--- Text shown ---
Fresh from filming his latest project Scumdog Millionaire in India, the acclaimed Brit talent made a special appearance at Goldsmiths, University of London last week to speak at the Olive Till Memorial Event.
Invited by Stuart Till, son of Olive, chair of the UK Film Council and the man who gave Boyle's first film Shallow Grave the go-ahead for distribution, Boyle talked about his influences, his experience and gave advice to the assembled Screen School students.
As a huge fan of all the director's work, Leisure went along to ask Danny if there will be a 28 Months Later, find out his plans for Trainspotting follow up, Porno, and hear about the highs and lows of his career.
You're famed for genre-hopping and each film being dramatically different from the last. You've also said as you get more successful it becomes harder to control what you're doing. How do you balance you ideas with the constraints and expectations of the industry
Basically, you just follow your heart really in whatever you choose to do. There's a lot of positioning goes on. You mention the quote about getting successful. Especially when you have a success, all the agents in America are trying to get you to do stuff.
There's sort of things you should do. A franchise movie, especially these days, at the moment, because they've become a de rigueur for a director to be part of the franchise and make a franchise your own and all that sort of stuff.

(Records for locating visible targets)
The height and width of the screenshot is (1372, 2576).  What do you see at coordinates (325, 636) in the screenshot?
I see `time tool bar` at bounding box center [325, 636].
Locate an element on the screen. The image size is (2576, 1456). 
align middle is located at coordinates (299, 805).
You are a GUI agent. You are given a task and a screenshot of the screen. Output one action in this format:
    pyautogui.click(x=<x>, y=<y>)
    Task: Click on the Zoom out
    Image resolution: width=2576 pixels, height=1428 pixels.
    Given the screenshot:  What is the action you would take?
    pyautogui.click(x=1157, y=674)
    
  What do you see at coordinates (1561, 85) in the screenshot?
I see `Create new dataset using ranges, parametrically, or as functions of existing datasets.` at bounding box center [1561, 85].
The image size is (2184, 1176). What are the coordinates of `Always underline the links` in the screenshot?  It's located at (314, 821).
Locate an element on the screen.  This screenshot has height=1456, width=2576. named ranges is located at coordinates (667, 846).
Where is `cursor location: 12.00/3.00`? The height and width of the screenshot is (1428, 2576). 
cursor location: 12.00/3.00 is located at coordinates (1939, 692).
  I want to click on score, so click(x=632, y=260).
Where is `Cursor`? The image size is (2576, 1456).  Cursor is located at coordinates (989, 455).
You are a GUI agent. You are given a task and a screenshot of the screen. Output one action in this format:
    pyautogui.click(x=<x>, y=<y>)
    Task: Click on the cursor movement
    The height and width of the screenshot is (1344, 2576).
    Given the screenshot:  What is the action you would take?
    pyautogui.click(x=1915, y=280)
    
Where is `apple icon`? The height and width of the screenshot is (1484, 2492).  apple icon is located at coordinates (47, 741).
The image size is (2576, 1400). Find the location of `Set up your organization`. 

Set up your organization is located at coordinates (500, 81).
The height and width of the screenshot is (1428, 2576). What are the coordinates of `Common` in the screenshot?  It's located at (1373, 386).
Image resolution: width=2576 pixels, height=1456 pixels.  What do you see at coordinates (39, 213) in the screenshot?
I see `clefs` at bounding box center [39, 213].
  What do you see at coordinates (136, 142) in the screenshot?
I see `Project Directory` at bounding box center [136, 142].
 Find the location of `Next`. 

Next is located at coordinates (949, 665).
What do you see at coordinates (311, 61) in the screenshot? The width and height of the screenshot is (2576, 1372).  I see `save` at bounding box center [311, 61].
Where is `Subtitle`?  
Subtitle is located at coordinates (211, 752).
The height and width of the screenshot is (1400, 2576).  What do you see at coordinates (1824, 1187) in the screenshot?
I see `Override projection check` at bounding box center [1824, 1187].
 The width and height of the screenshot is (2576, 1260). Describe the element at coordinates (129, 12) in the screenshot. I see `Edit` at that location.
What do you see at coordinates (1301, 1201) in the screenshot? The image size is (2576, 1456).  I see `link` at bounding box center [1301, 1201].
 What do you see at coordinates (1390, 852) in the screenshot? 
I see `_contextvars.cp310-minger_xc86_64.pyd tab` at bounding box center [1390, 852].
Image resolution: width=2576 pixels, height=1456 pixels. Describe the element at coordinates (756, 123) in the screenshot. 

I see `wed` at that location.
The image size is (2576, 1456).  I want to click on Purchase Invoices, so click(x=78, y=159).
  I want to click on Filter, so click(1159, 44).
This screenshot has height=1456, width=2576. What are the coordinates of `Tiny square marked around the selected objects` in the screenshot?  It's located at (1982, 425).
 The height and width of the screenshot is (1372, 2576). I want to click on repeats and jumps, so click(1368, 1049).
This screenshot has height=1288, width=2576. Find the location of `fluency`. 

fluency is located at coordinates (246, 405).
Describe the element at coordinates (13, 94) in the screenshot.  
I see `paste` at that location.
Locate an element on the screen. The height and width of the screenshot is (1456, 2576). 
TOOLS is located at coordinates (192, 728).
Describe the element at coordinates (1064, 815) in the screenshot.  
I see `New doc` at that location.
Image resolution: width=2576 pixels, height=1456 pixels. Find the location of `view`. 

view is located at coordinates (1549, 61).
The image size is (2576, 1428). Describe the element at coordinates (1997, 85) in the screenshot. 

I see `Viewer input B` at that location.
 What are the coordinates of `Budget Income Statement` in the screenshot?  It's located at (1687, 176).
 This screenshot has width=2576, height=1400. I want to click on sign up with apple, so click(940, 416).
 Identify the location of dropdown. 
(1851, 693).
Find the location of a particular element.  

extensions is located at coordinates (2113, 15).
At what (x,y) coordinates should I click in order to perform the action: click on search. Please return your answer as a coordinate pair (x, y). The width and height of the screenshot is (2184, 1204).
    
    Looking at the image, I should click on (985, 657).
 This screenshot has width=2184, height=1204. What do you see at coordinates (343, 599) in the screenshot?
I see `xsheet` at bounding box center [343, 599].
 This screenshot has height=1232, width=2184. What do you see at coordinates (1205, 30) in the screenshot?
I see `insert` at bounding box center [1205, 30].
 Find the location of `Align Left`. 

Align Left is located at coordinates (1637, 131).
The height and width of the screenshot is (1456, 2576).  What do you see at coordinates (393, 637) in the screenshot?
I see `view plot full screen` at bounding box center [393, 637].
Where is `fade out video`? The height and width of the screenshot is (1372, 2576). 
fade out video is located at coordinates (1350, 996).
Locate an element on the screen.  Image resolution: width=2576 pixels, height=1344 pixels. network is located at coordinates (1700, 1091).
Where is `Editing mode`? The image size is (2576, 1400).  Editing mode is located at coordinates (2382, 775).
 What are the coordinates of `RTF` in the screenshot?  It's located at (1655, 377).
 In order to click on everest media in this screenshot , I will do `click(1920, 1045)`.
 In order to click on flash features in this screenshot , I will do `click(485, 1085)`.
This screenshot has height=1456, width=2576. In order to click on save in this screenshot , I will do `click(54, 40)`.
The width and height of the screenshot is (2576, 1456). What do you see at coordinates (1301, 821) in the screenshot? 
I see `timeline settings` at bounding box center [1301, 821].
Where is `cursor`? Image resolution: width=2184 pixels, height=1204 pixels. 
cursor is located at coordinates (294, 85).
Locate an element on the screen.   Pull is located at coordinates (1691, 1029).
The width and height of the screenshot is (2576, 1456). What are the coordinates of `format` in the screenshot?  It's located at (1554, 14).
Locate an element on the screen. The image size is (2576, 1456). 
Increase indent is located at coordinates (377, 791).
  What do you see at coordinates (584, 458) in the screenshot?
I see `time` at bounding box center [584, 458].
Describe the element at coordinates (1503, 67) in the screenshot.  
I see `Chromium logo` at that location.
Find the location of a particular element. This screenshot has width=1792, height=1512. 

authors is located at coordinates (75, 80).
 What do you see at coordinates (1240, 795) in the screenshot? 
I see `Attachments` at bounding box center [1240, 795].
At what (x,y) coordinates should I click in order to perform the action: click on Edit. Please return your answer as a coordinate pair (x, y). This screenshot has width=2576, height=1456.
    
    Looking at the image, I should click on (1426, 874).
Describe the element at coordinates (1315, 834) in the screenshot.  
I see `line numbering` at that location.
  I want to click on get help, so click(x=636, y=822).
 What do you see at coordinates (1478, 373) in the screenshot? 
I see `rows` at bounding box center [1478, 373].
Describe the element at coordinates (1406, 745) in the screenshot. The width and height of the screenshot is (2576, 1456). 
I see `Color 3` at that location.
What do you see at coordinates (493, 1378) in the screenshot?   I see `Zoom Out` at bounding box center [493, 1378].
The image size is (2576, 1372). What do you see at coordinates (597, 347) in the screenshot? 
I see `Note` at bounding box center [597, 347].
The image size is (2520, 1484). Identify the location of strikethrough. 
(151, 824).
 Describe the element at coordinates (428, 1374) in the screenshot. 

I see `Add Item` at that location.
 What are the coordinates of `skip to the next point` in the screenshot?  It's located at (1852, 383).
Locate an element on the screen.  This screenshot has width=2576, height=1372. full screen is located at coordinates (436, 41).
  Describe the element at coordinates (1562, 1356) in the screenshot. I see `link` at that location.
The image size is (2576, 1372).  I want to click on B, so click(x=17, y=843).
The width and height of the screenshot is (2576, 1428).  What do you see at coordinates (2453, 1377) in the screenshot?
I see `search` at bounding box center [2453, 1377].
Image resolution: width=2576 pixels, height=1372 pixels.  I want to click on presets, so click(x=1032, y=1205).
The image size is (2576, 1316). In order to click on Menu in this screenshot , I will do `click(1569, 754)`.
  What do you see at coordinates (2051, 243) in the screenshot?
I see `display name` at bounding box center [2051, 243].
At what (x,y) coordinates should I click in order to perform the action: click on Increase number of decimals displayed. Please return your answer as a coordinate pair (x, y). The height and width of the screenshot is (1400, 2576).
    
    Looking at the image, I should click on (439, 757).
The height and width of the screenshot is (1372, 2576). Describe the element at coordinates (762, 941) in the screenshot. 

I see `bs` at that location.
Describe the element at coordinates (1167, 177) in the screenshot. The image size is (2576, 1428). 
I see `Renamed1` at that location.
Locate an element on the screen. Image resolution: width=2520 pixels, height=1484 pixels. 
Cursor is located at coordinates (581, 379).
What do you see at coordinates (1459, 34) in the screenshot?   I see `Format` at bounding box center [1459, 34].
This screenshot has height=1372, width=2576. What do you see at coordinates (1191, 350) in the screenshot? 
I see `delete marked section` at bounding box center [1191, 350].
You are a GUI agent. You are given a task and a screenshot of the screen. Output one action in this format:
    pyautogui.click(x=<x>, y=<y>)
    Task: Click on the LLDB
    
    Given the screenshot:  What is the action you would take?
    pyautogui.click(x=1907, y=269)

--- Complete the following ---
1. Copy out the part of the records that opens with their first line and closes with the line containing "center [325, 636].", keeping every line identical.
2. Continue the interview with Danny Boyle from its last sentence.

--- Responses to the tasks ---
1.
The height and width of the screenshot is (1372, 2576).  What do you see at coordinates (325, 636) in the screenshot?
I see `time tool bar` at bounding box center [325, 636].

2.
You can do those things and there's nothing wrong with doing those things but I've always responded to scripts or ideas and just followed those regardless of if they make sense or what kind of scale they are at the time.
And then you can never blame anyone if it turns out crap, which sometimes they do, and when they don't really work you can never really blame anyone because you can't then say I should change agents' I shouldn't have done that'.
You take responsibility for it yourself really.
And it's fantastic to do different things because a lot of the job is very boring, in a way. I'm sure it looks very glamorous from a distance but a lot of it is very, very boring.
95 per cent of directing is organising people, just like any administrative, managerial job really. Getting good people in, keeping them happy, making sure they're in on time, all those kinds of things.
It can get very boring, so if you're making the same film again and again it would be compounded, that feeling. And you always try and search for something different.
I always search for something that's going to be a challenge and make it really difficult for you.
So you try and make a film with kids, which is a challenge and I've just made a film in India with an all Indian cast which didn't speak much English and that's a huge challenge. Those are the sort of challenges that you set yourself.
I'm trying to make an animated film and stuff like that. It's all about trying to do stuff like that really and not worry about how it looks in retrospect. If it looks a bit of a mess, then it looks a little bit if a mess.
They turn out the same anyway. That's one of the worst things is that you're making the film and you think that's the same fucking film I've just made'. They feel like it sometimes. You think that's the same scene, how did that get there?'
This is a quote from Xan Brooks' review of The Beach in Sight and Sound. "DiCaprio spreads his towel all over The Beach. It's a classic example of Hollywood muscle run riot". What is your response to that?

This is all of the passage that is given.